BC’s direct delivery program, launched in 2020 and relaunched in 2022, aims to reduce illicit cannabis sales and lower barriers to entry for small-scale producers. Licensed producers can participate under three delivery models: Standard Direct Delivery, Production Retail Store (PRS) Direct Delivery, and Section 119 Direct Delivery.

Most participants operate under the Standard Direct Delivery model, which allows licensed producers growing under 3,000 kg annually to deliver flower directly to retailers through integrated POS solutions.

Although flower must be processed under a licensed processor before delivery, small-scale cultivators can partner with licensed processors utilizing inventory management systems to meet this requirement. The direct delivery program has expanded access to craft cannabis products in retail locations across the province.

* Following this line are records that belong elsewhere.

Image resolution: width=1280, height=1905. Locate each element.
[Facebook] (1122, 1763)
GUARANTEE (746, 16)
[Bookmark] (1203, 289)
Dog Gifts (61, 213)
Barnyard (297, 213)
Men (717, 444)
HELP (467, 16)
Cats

Although direct delivery adoption remains modest, Indigenous and micro-license producers rely on this program to reach retail markets. The new policy reduces reporting frequency from weekly to biweekly, cutting administrative burden in half and freeing resources for production and sales.

The BCLDB will conduct a broader review of the direct delivery program with the provincial Cannabis Secretariat to address cost concerns. Licensed producers have indicated that current direct delivery fees (approximately 15%) significantly exceed costs through traditional BCLDB distribution channels.

Sweetgrass Cannabis co-owner Timothy Deighton emphasized that direct delivery’s 15% fee exceeds the cost of cannabis distribution and ecommerce solutions through BCLDB channels, highlighting a structural barrier for small producers seeking market access through this channel.

Incremental Policy Progress for BC Producers

While individually modest, the BCLDB’s three policy changes collectively reduce compliance costs and improve financial outcomes for licensed producers. Shortened payment cycles and reduced reporting requirements directly benefit direct delivery operators and small-scale cultivators seeking sustainable market access.

Provincial governments across Canada are adopting similar regulatory adjustments following the first five years of legal cannabis sales. BC’s policy changes reflect a broader national trend toward reducing compliance costs and supporting viable operations for licensed producers.

The BCLDB’s announcement signals the beginning of a sustained effort to align provincial regulations with the operational realities of cannabis producers, supporting long-term industry viability through cannabis retail management systems and operational efficiencies.